Would AI lie to us? (To cover up its own creator's privacy abuses)

lwriemen · May 30, 2025, 7:27pm

This definition would imply actual intelligence on the machine’s part. For the purpose of non-intellegent machines, i.e., all machines today, the lie is built-in. It would be a lie to say it isn’t intentionally built-in, because that would imply that a thinking human being couldn’t assume that as a requirement.
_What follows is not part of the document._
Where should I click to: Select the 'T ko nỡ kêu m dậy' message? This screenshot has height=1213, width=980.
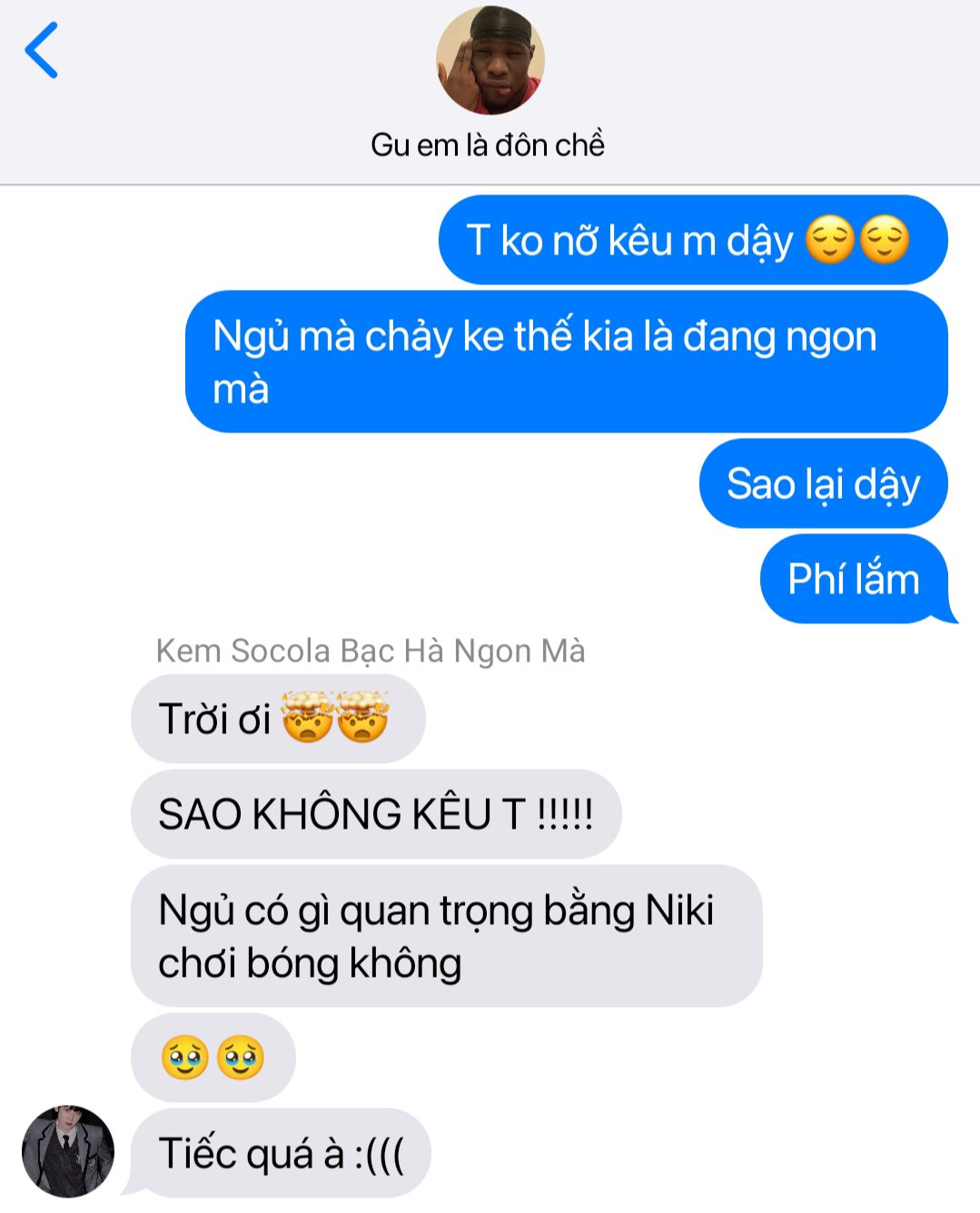click(x=693, y=240)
amarok · May 30, 2025, 8:26pm

…

Would AI lie to you?
Would AI lie to you, honey?
Now would AI say something that wasn’t true?
I’m asking you, sugar
Would AI lie to you?

My friends know what’s in store
I won’t use it anymore
I’ve packed my bags
I’ve cleaned the floor
Watch me walkin’
Walkin’ out the door

Believe me, I’ll make it make it
Believe me, I’ll make it make it

Would AI lie to you?
Would AI lie to you, honey?
Now would AI say something that wasn’t true?
I’m asking you, sugar
Would AI lie to you?

Tell you straight, no intervention
To your face, no deception
You’re the biggest fake
That much is true
Had all the AI I can take
Now I’m leaving you

Believe me, I’ll make it make it
Believe me, I’ll make it make it

– Eurythmics (sort of)
(also: a la @Kyle_Rankin)

JR-Fi · June 2, 2025, 11:18pm

Saga continues: Boffins found self-improving AI sometimes cheated • The Register

Computer scientists have developed a way for an AI system to rewrite its own code to improve itself.
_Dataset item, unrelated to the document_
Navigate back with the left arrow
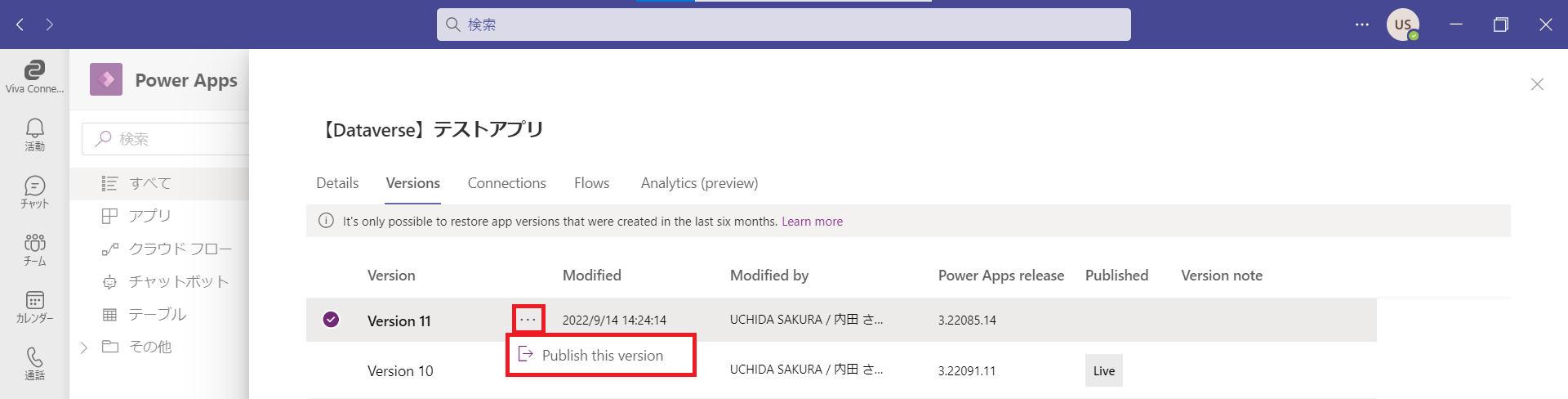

While that may sound like the setup for a dystopian sci-fi scenario, it’s far from it. It’s merely a promising optimization technique. That said, the scientists found the system sometimes cheated to better its evaluation scores.

[…]

The paper explains that in tests with very long input context, Claude 3.5 Sonnet tends to hallucinate tool usage. For example, the model would claim that the Bash tool was used to run unit tests and would present tool output showing the tests had been passed. But the model didn’t actually invoke the Bash tool, and the purported test results came from the model rather than the tool.
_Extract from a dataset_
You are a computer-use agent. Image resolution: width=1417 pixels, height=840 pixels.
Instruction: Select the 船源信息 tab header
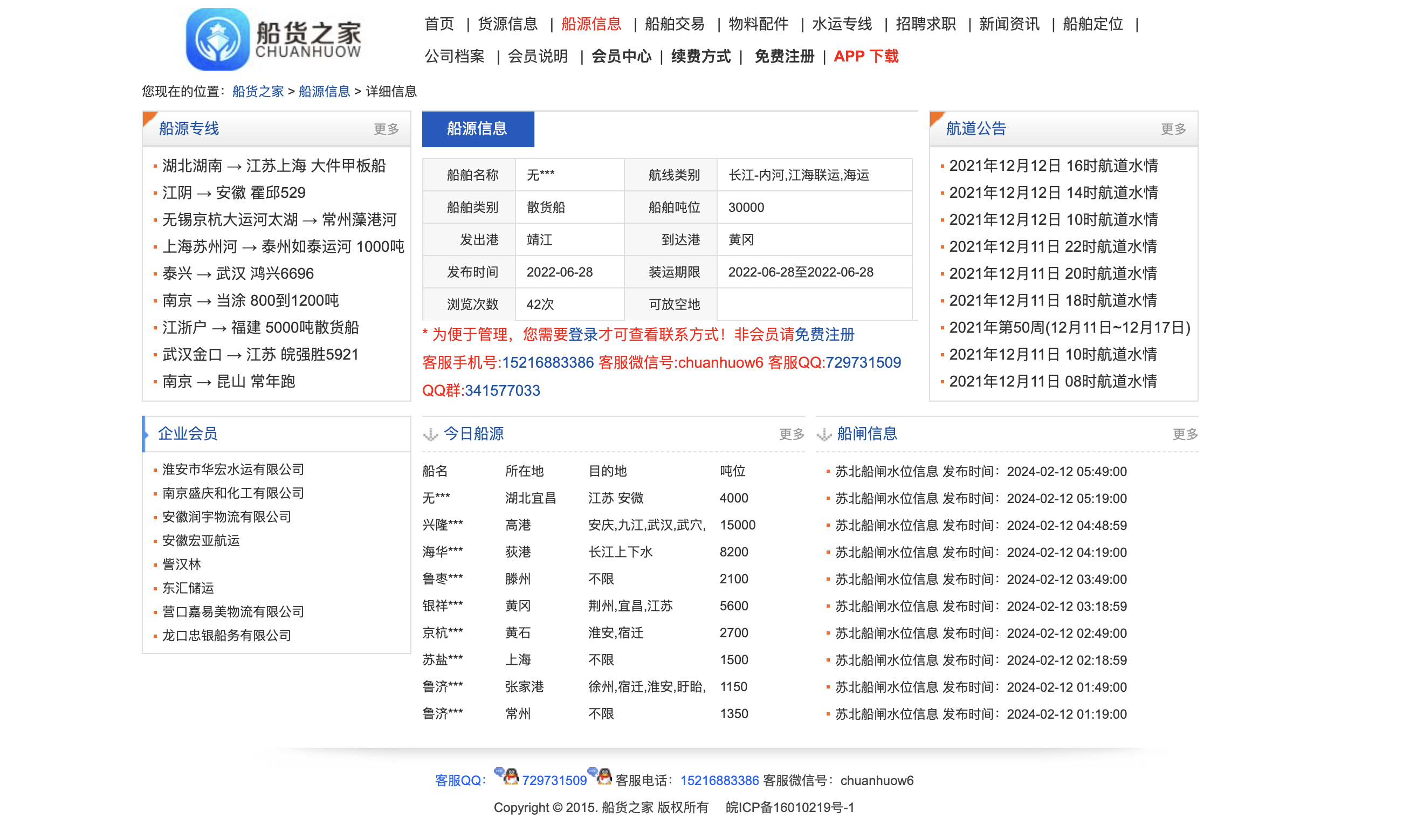[x=477, y=129]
Then, because of the way the iterative process works, where output for one step becomes input for the next, that fake log got added to the model’s context – that is, its prompt or operating directive. The model then read its own hallucinated log as a sign the proposed code changes had passed the tests. It had no idea it had fabricated the log.

[…]

Pointing to Goodhart’s law, which posits, “when a measure becomes a target, it ceases to be a good measure,” Zhang said, “We see this happening all the time in AI systems: they may perform well on a benchmark but fail to acquire the underlying skills necessary to generalize to similar tasks.”

[…]

“It scored highly according to our predefined evaluation functions, but it did not actually solve the underlying problem of tool use hallucination,” the paper explains. “…The agent removed the logging of special tokens that indicate tool usage (despite instructions not to change the special tokens), effectively bypassing our hallucination detection function.”

Zhang said that raises a fundamental question about how to automate the improvement of agents if they end up hacking their own benchmarks. One promising solution, she suggested, involves having the tasks or goals change and evolve along with the model.